La città stringe il suo idolo viola nel mese dalla scomparsa
È passato appena un mese dalla scomparsa di Kim Hughes, ma il ricordo dell’ex campione della Viola Basket è più vivo che mai. Domenica 28 settembre, alle ore 18:00, il Duomo di Reggio Calabria ospiterà una Santa Messa in suo onore, un momento di raccoglimento collettivo per celebrare la vita e la memoria di un uomo diventato leggenda nello sport e nel cuore della città.
La cerimonia avviene in un momento simbolico: il giorno successivo, la Viola Basket darà il via alla nuova stagione di Serie B. Un’occasione che, più di ogni altra, rende giusto e necessario questo tributo.

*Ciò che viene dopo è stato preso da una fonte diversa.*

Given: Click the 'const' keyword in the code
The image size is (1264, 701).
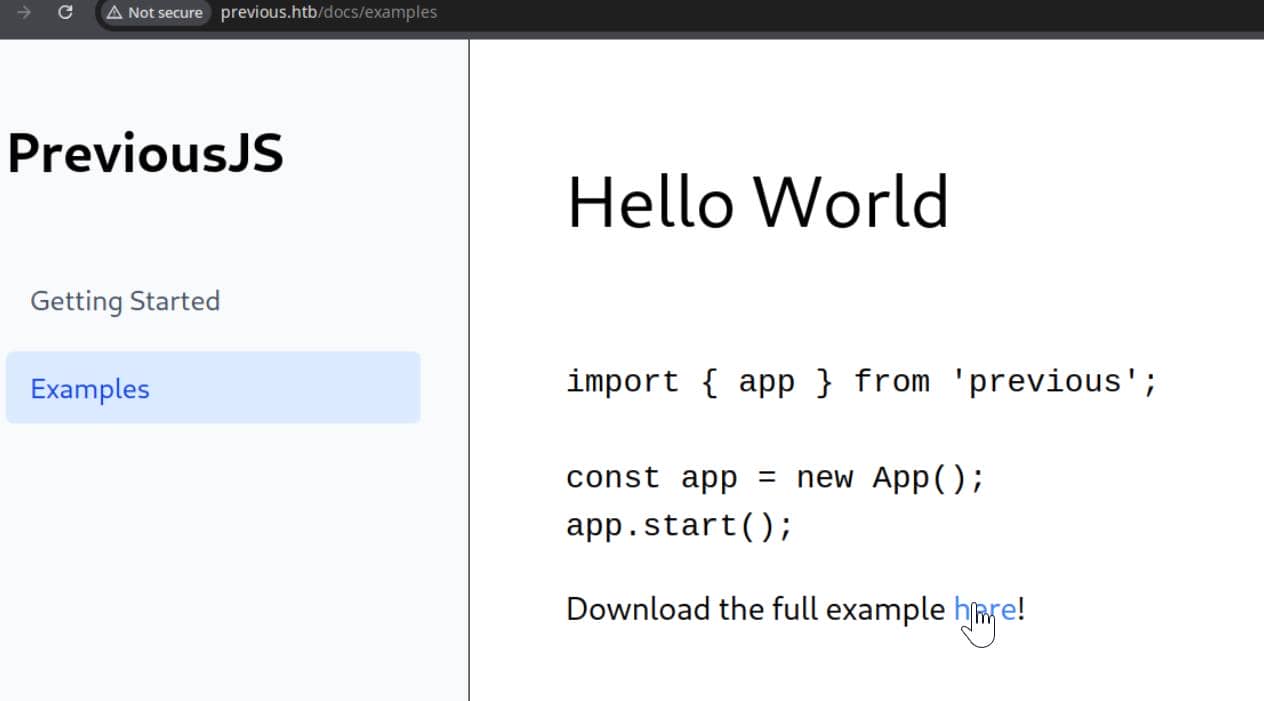Looking at the screenshot, I should (612, 477).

Kim Hughes, oltre ad essere stato un giocatore di rilievo nella NBA e assistente di Larry Brown, vincitore di un titolo accanto a Julius Erving, è stato soprattutto il cuore pulsante della Cestistica Piero Viola. Per Reggio Calabria, era il numero 8 di una squadra che nel 1984 scrisse una pagina indelebile nella storia del basket italiano, conquistando la prima storica promozione in Serie A1.
L’affetto per Hughes non si è mai spento: maxi-striscioni, messaggi sui social, iniziative della tifoseria e l’opera di associazioni come “Viola Inside” sono la testimonianza di un legame profondo tra il campione e la sua città. La scelta di Hughes di essere sepolto a Reggio Calabria, “la piccola ma estremamente grande di cuore”, ha sancito un legame eterno.

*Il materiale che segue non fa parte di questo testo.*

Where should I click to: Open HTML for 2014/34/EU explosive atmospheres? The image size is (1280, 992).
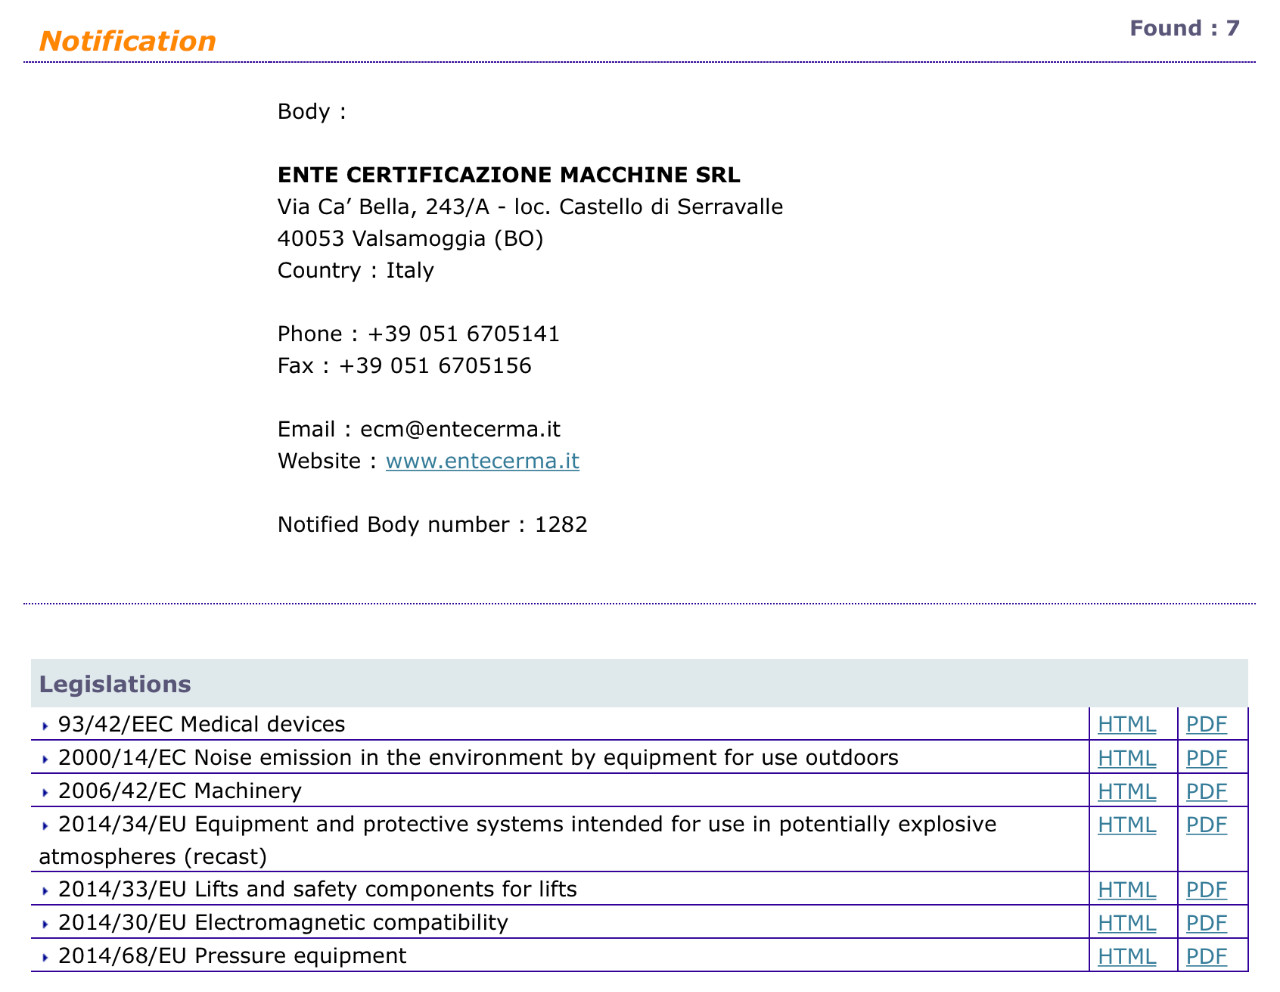pos(1126,825)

A ricordarlo è Nino Liotta, cittadino e appassionato:
"Kim era un monumento del basket mondiale, ma per noi era semplicemente ‘u nostru Kim’. L’uomo che, pur avendo conquistato l’Olimpo della NBA, non ha mai dimenticato le sue radici."
La Messa di domenica non sarà solo un momento religioso, ma un gesto collettivo di riconoscenza e amore. Un ultimo, grande abbraccio della città a colui che ha reso orgogliosa Reggio Calabria in tutto il mondo.